The second argument describes the operation; here, the operation is
\texttt{added-strand} (regular augmentation), where the new instance
is an instance of \texttt{keyserv} and is of length 2.  The third
argument is the criticial term; here it was \texttt{(enc k n (ltk a s))},
the portion of the server's message intended for the initiator.  The
last argument is a node, normally the test node, so in this case, the
\texttt{(0 1)} refers to strand 0, node 1 -- the second node of the
initiator strand in Item 1.

Returning to our example, Item 2's critical term is the encryption
$\enc{k,n}{SK(a,s)}$.  The regular augmentation creates a new
transmission of that encryption in some carried form; in this case, it
is a transmission by the key server.  Note that the key server
instance in Item 2 agrees with the initiator on $a$ but not on $b$.

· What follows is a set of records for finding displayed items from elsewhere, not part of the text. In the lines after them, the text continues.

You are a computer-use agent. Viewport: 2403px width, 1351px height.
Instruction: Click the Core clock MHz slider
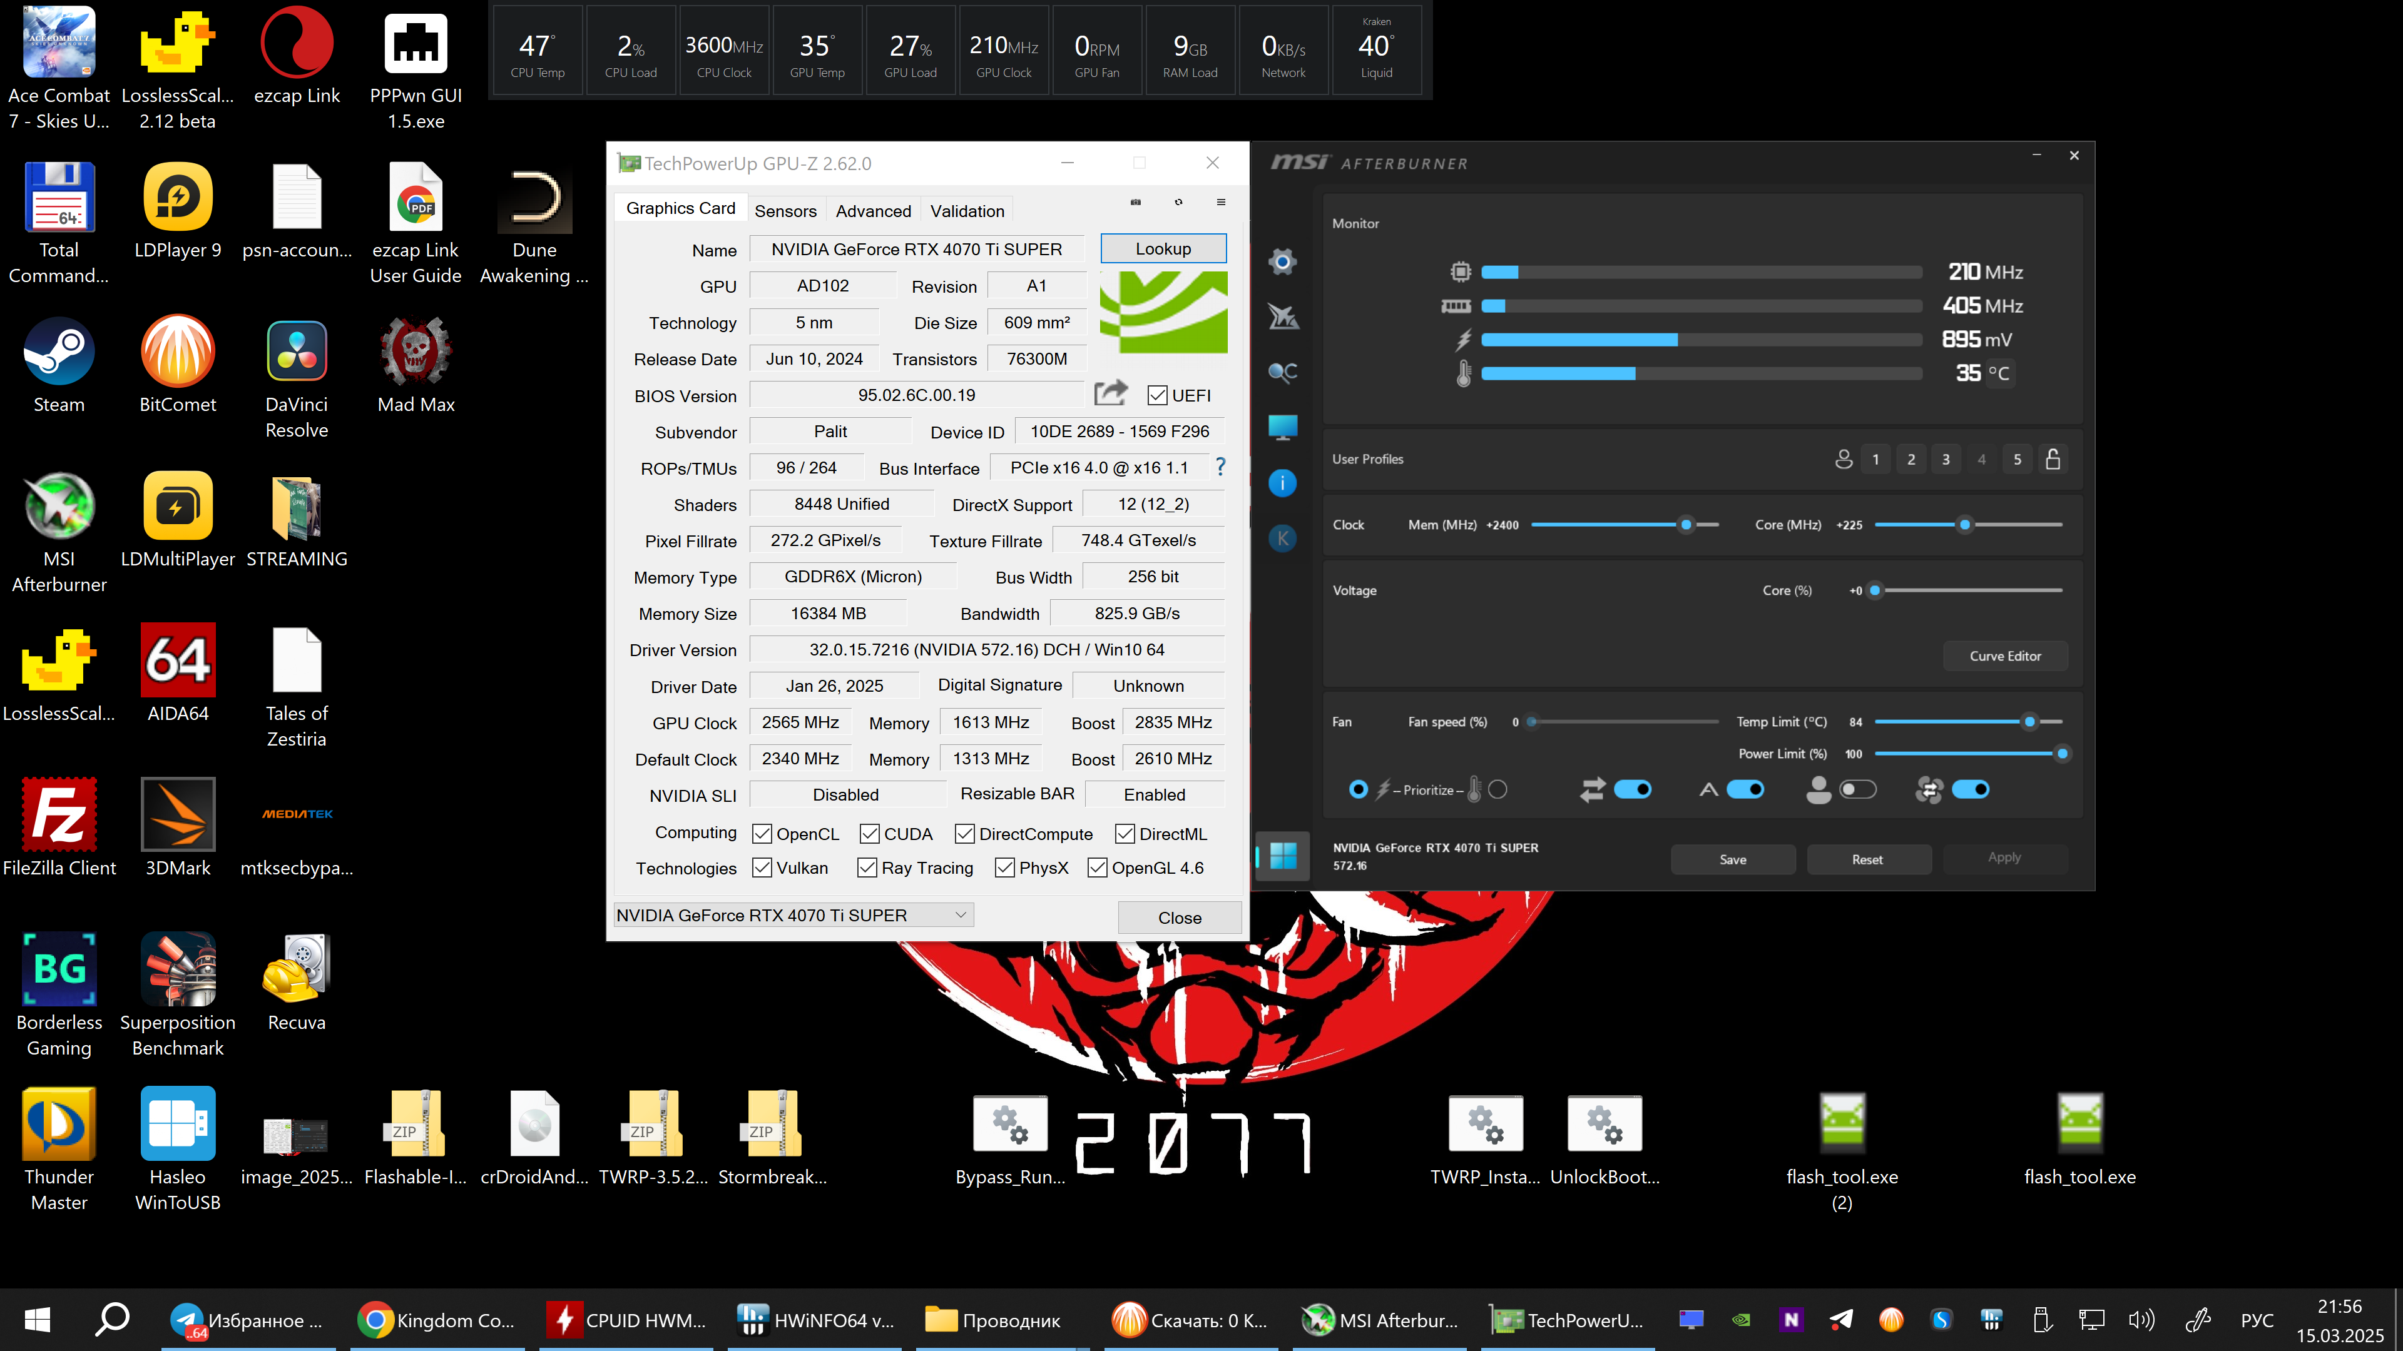(x=1965, y=525)
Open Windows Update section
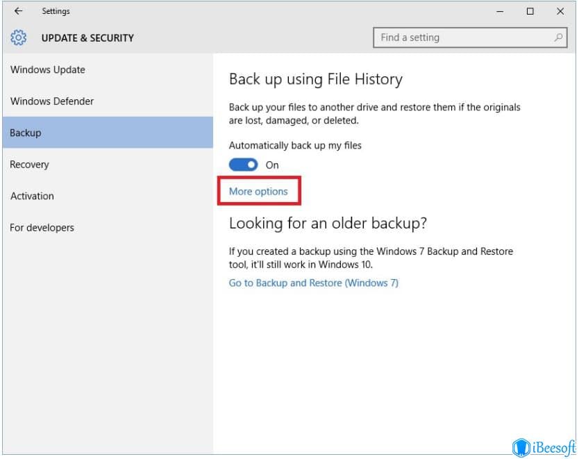 click(x=48, y=69)
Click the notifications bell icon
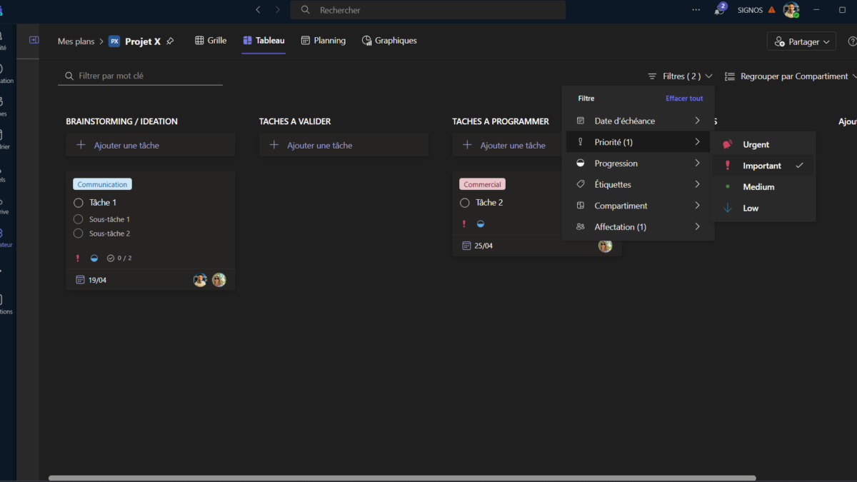 click(x=719, y=10)
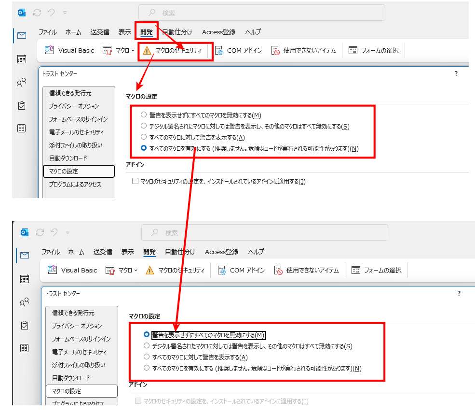The height and width of the screenshot is (415, 475).
Task: Click Visual Basic icon in upper window ribbon
Action: (50, 50)
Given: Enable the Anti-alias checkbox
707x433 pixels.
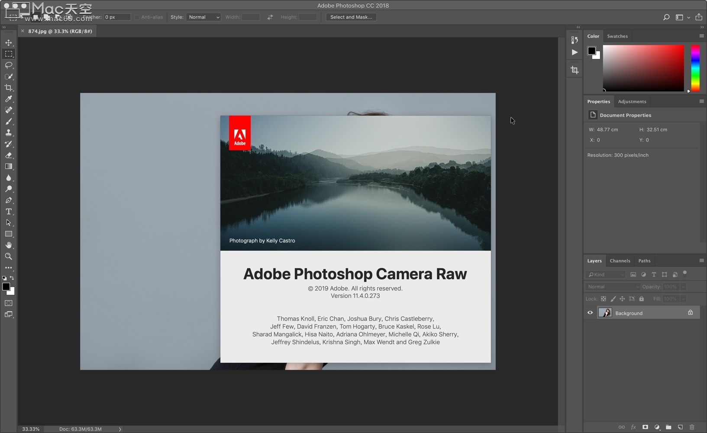Looking at the screenshot, I should [137, 17].
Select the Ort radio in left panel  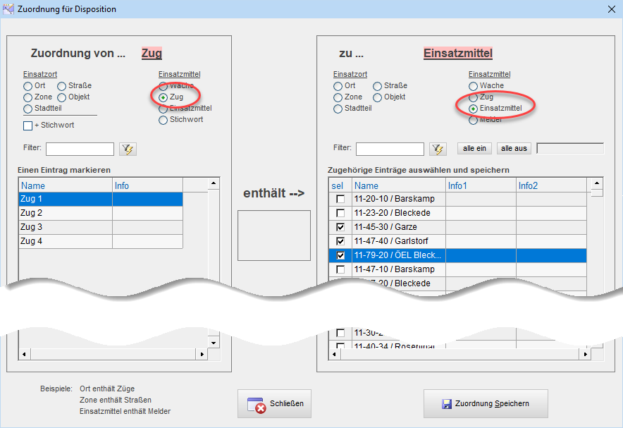(28, 86)
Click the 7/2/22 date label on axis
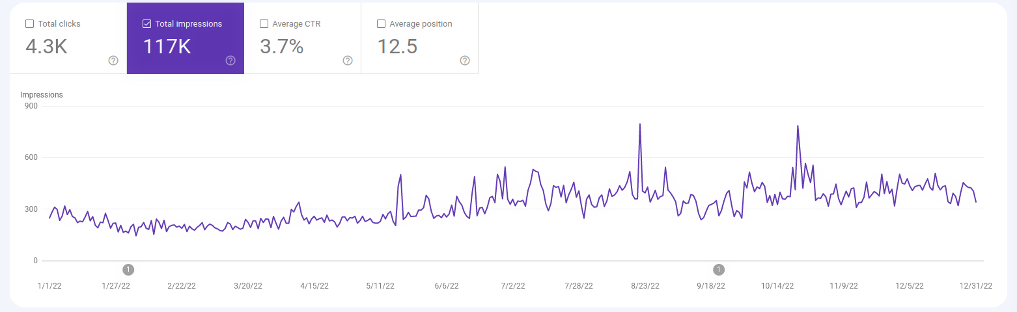 pyautogui.click(x=512, y=286)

See Figure~\ref{fig:kerb-skel3} for Item 3 in the analysis.  It is
this step at which the analyst should notice there was a mistake of
some sort.  If the analyst is trying to understand why it should be
impossible for the secret $m$ to leak, thus far the reasoning is that
if the initiator proceeds to its third event, there is a key server
that agreed with the initiator on $a, s$, and $n$.  But since the
second initiator node is red, this indicates there is still something
unexplained in the execution.

\begin{figure}
\begin{center}
\includegraphics[scale=0.8]{kerb_skel3_operation_circled}
\end{center}
\caption{Flawed Kerberos key moment in analysis}
\label{fig:kerb-skel3}
\end{figure}

The operation field of Item 3 is telling:

\begin{center}
\verb|(operation encryption-test (displaced 3 2 keyserv 2)|\\
\verb|        (enc k a b-0 (ltk b-0 s)) (0 1))|
\end{center}

The critical term here is the encryption $\enc{k,a,b0}{K(b0,s)}$.
Thus, the ticket portion of the initiator's reception is driving this
step in the analysis.\footnote{Note that the specific encryption
  $\enc{k,a,b0}{K(b0,s)}$ is not actually present in Item 2 or in Item
  3, it is a side effect of the internal way {\cpsa} represents
  variables and determines how to display them.  Still, only the
  ticket portion of the node \texttt{(0 1)} is of this kind of format,
  so the conclusion in the text is correct.}  After the displacement
(which, you may notice, adds no new nodes), the key server agrees with
the initiator on $b$.

In other words, the tool reasons first that the presence of the
``authenticator'' portion of the reception guarantees there is a key
server instance that believes it is responding to a request initiated
by $a$, but may or may not believe the request initiated by $a$ was
for communicating with $b$.  The ticket portion makes the guarantee,
but that's strange because the ticket is for $b$ and not $a$ to
examine.  To believe this reasoning implies that the initiator really
is checking the format of the ticket, which the analyst should realize
is not the way the protocol is intended to work.

If you next examine the properly modeled protocol, you will find that
Items 5, 6, and 7 follow a very similar path.  Item 6 makes Item 5 into
a skeleton, while Item 7 adds a key server instance in which the key
server agrees with the initiator on $a$ but not on $b$.  But Item 7 is
a realized skeleton, while Item 2 is not realized.